Shamini, who won the 2009 and 2011 senior nationals, beating Divya Deshpande of Maharashtra and Mamta Prabhu, feels both have different playing styles.
“Poulomi has a strong forehand and she prefers to wrap up points in a hurry, while I am a kind of player who engages in long rallies.”
The experienced paddler, who was coached by the famous Rao brothers – A. Muralidhara Rao and A. Srinivasa Rao – exactly knows the improvement areas she needs to focus on.
“I need to work on my speed as it plays a big role in deciding the outcome of a match. I also need to sharpen my reflexes.”
The Indian Oil employee stressed on the importance of playing more Pro Tours if Indian table tennis has to go up the ladder.
“There are about 20-22 Pro Tours every year, but we play only 6. We are in dire need of more exposure, as ideally we should be playing at least 10-15 Pro Tours. The central government and the Table Tennis Federation of India (TTFI) are doing all they can. Sponsors must come forward to support our table tennis players.”
A pre-quarterfinalist at the 2010 Commonwealth Games in New Delhi, Shamini says the broadening gap between the Indian players and the powerhouse table tennis nations like China, Korea, and Japan can only be bridged through more intense exposure trips.
“Top players from China, Korea, Japan play more tournaments –they enjoy substantial international exposure – their speed and quick reflexes are their biggest strengths. The more we play with them better we will get.”

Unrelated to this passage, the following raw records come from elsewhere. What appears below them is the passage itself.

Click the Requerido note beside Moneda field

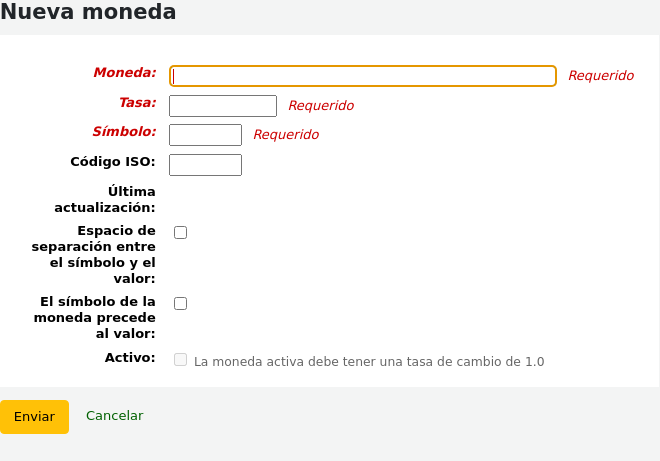[601, 76]
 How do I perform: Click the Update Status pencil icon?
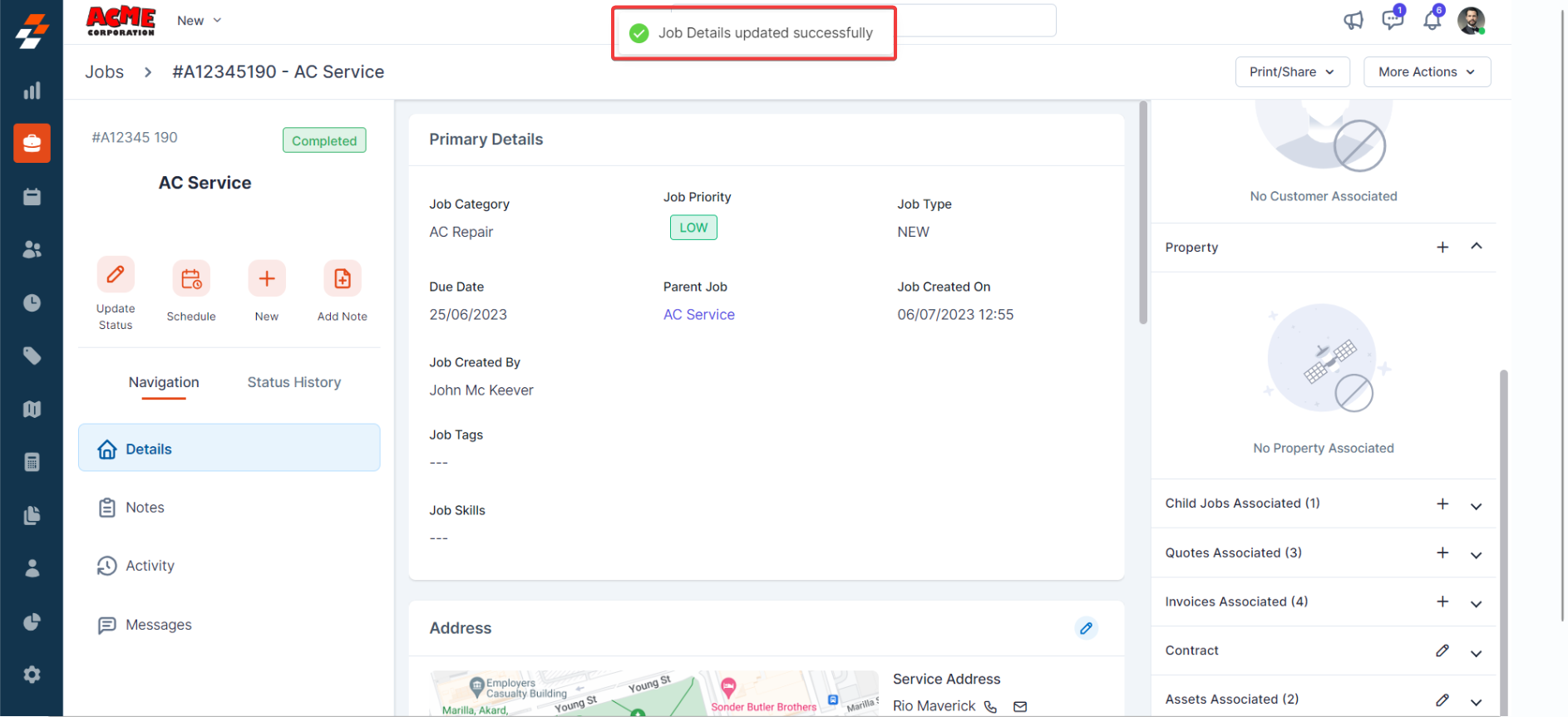coord(116,274)
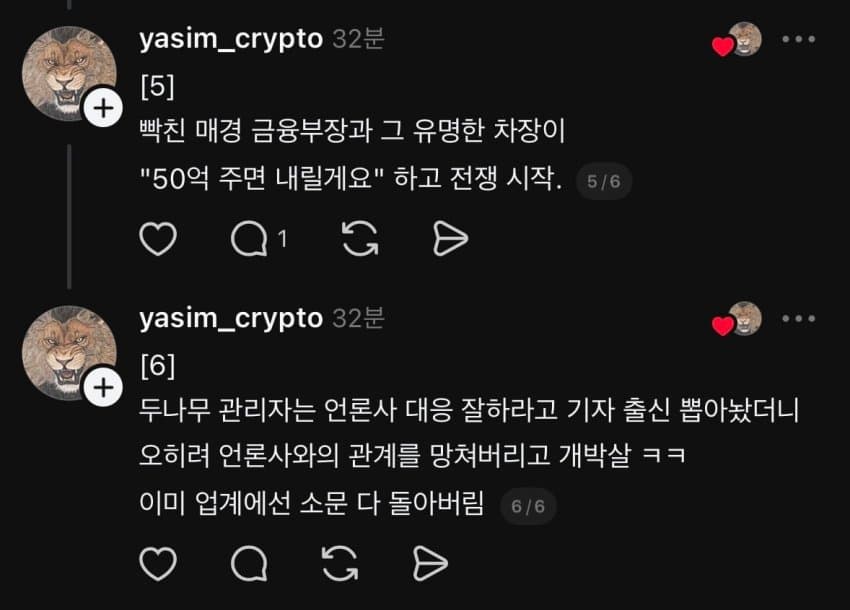Like the post numbered [6]
The height and width of the screenshot is (610, 850).
158,564
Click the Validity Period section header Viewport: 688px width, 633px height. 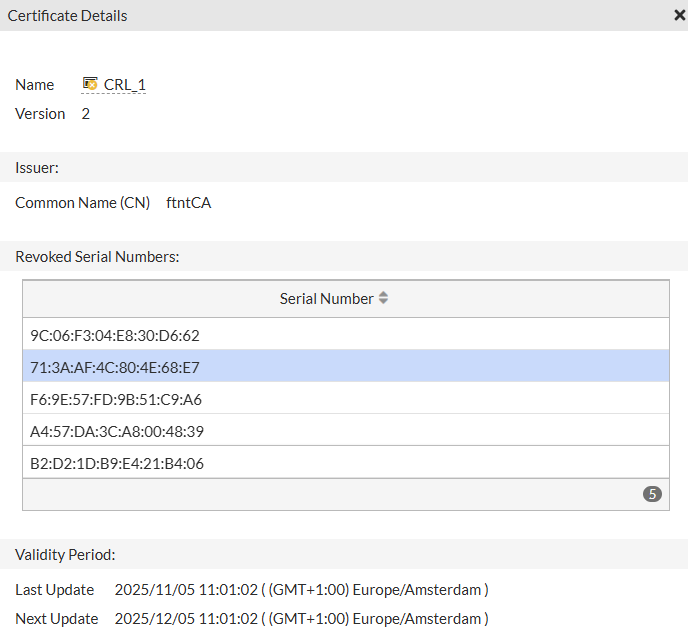click(x=65, y=553)
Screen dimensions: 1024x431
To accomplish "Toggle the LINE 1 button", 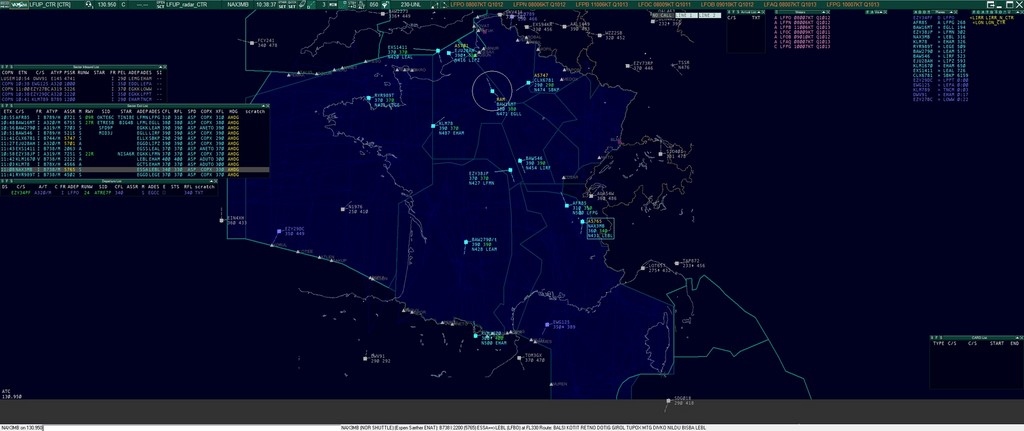I will [684, 16].
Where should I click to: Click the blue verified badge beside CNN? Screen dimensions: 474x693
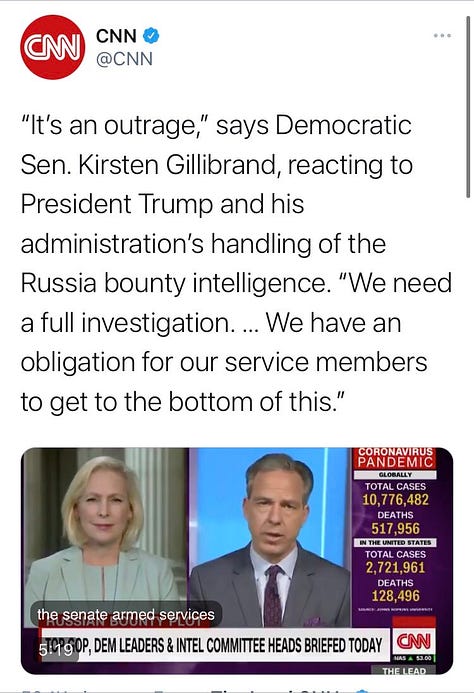coord(151,36)
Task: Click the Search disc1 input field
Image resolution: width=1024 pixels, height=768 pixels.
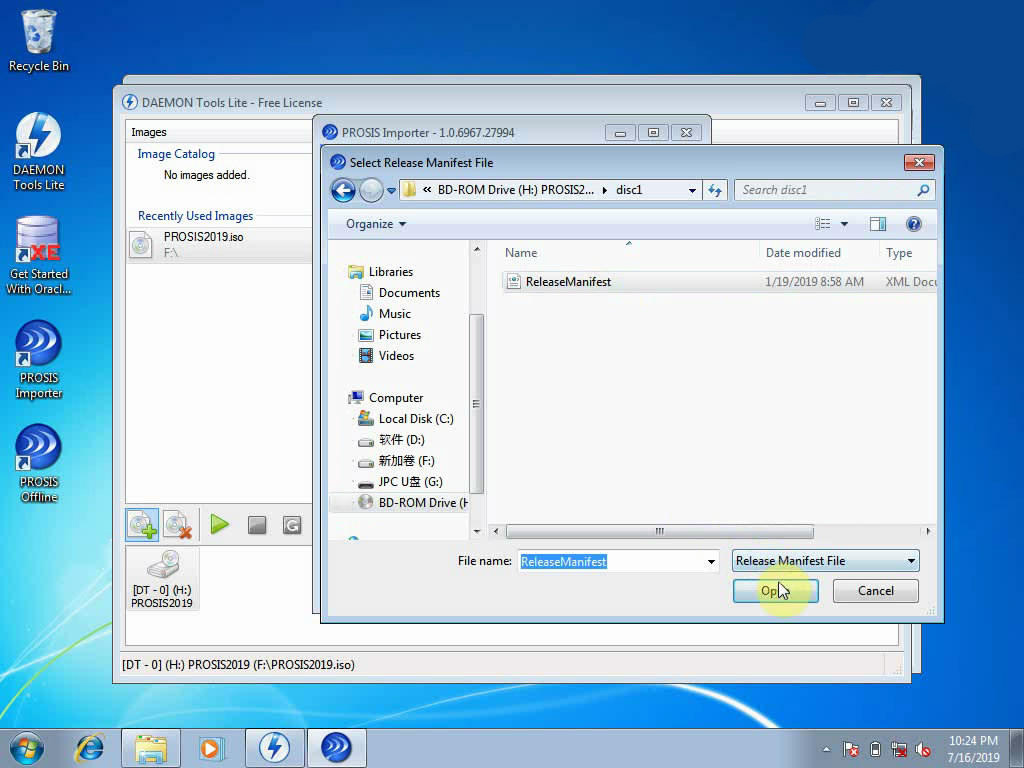Action: pyautogui.click(x=826, y=190)
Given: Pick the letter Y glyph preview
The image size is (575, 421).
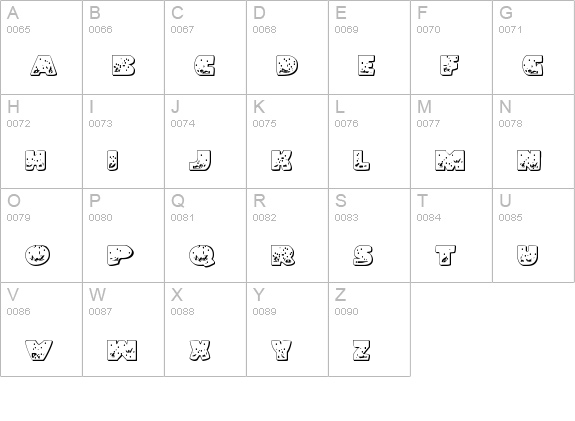Looking at the screenshot, I should coord(282,350).
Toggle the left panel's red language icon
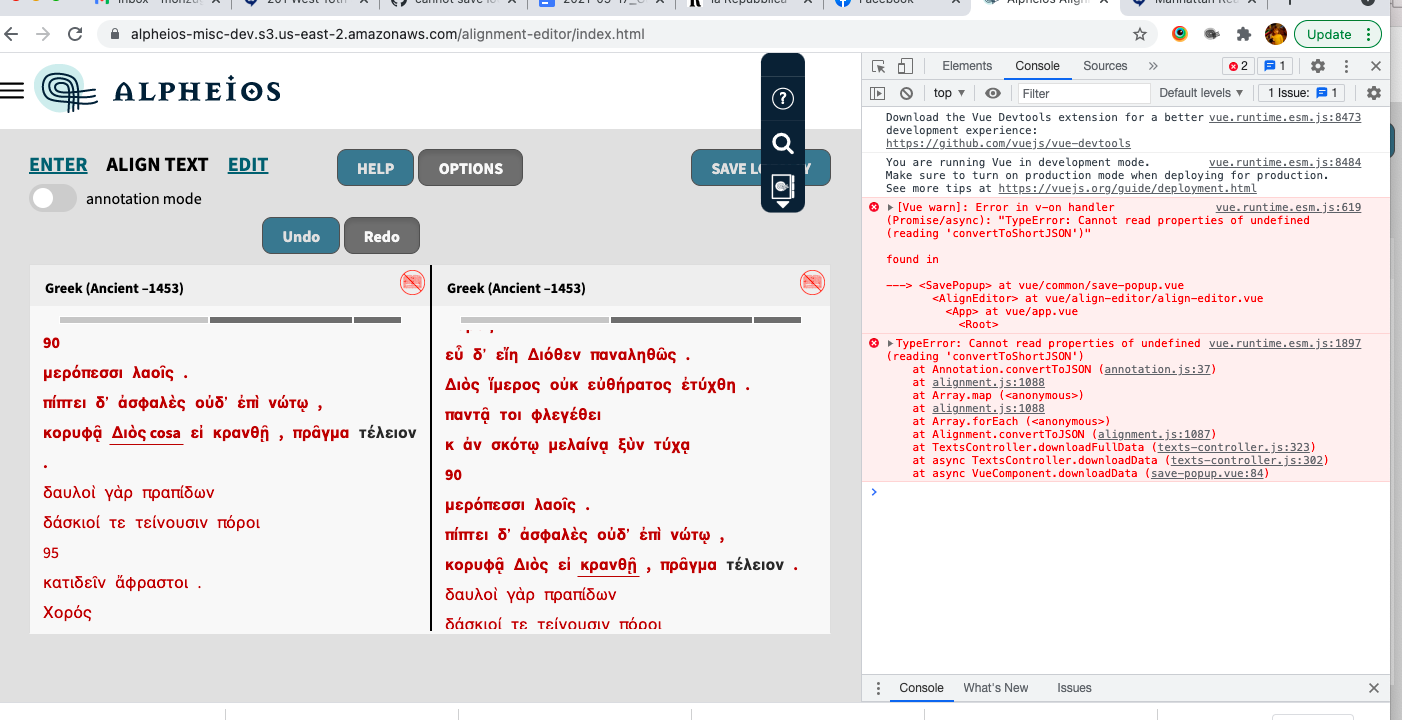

Shamini, who holds a world ranking of 242, has set her sights on moving up the ranking ladder.
“I want to break into top-150 or 100 by 2013-end. It’s not going to be easy. Hopefully, I can come anywhere close to 150 or thereabouts.”
The country’s top men singles players – Achantha Sharath Kamal and Souymajit Ghosh – are honing their skills by playing in the club circuit in Europe. Shamini wants to do the same.
“I really feel the need to play in Europe; I’m just looking for an opportunity. Training in Europe will surely help. Even Sharathbhai (Achantha) is trying to help me out. I’m keeping my fingers crossed.”
The current national women’s champion endorses the idea of women paddlers regularly practising with their male counterparts.
“Women must play with men paddlers. Women paddlers usually have good control but men players have more speed and power something we can learn from them.”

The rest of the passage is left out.